Question Regarding Bleeding After Front Brake Service (1 Viewer)

Joined
Dec 11, 2012
Messages
83
While performing the birf seal service on my '92 80, I noticed the pads and caliper hoses on my front end needed replacement. With that done, I now need to bleed my brakes. I'm left with a quick question that isn't quite answered by the search function. Can I simply bleed the front calipers or is it necessary to do all four corners?
 
Joined
Jul 11, 2013
Messages
444
It woudn't hurt to flush all nasty fluid. Don't overstroke master cylinder, you'll kill it. (All but 1/2 inch of cylinder bore is like sand paper.)
 
Joined
Dec 11, 2012
Messages
83
It woudn't hurt to flush all nasty fluid.

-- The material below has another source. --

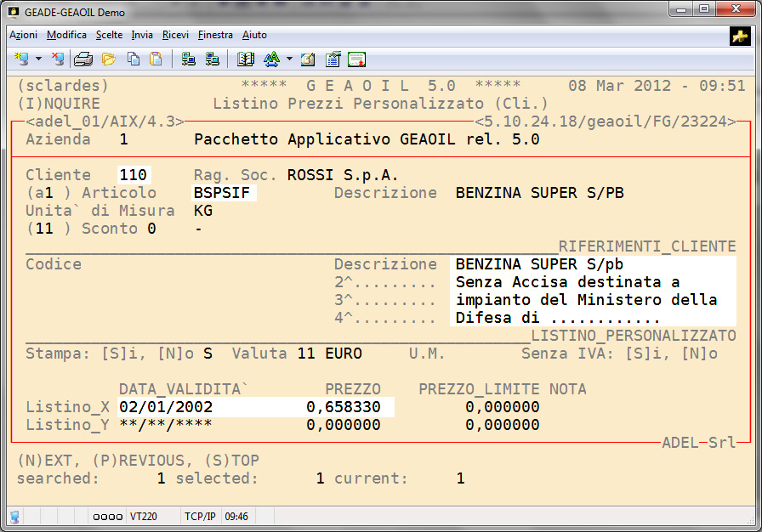The width and height of the screenshot is (762, 532).
Task: Open the Azioni menu
Action: (23, 35)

Don't overstroke master cylinder, you'll kill it. (All but 1/2 inch of cylinder bore is like sand paper.)
I'm not familiar with the term of overstroking the master cylinder. I'm pretty sure I could take a guess at what you mean, but if you can clarify for me, that'd be great. :)

Thanks for the input, everyone. Based on what you folks are saying, it must not be a dual circuit brake system, which is what necessitates bleeding the whole system in this case?
 
Joined
Jul 11, 2013
Messages
444
In normal operation pistons and seals inside master cylinder only move 1/2 inch. The remander of bore gets rusty. Get a pressure bleeder and you won't have to worry.
 
Joined
Dec 11, 2012
Messages
83
In normal operation pistons and seals inside master cylinder only move 1/2 inch. The remander of bore gets rusty. Get a pressure bleeder and you won't have to worry.
If I'm unable to locate a pressure bleeder, I'll need to be aware of the limitations. I can get some sort of object or piece of wood to limit pedal travel for pumping, but does anyone here know how far pedal travel needs to be limited to in order to avoid overstroking? Can my assistant use a series of short pedal applications to avoid this?